FRENCH NAVIGATORS, I

Amongst the most interesting particulars contained in two large 4to volumes, we must mention those relating to the Canary Islands and their ancient inhabitants the Serères and Yolof, on Iceland, and the accurate remarks made by Verdun upon the subject of the meridian of Faroe Islands.

"It was the most easterly meridian of these islands," he says, "that Ptolemy chose for the first meridian. It would doubtless have been easy for him to have selected Alexandria for the first meridian; but this great man was aware that such a choice would bring no real honour to his country, that Rome and other ambitious towns might covet this imaginary glory, that every geographer, every narrator of voyages, arbitrarily choosing his own meridian, would engender confusion or at least embarrassment in the mind of the reader."

Clearly Verdun regarded the question of the first meridian from a high standpoint, as all really disinterested minds still do. It gives him yet another claim to our sympathy.
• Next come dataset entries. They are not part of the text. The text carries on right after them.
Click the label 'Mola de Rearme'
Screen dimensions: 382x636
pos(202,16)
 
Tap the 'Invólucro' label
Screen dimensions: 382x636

Let us conclude with a quotation from this author: "The watches came out of the contest with honour. They had borne heat and cold, they had been becalmed, they had endured shocks as well as the vessel which carried them when it was wrecked at Antigua, and when it received charges of artillery. In a word, they fulfilled the hopes we had indulged, they deserve the confidence of navigators, and lastly they are of great service in the determination of longitude at sea."

The solution of the problem was found!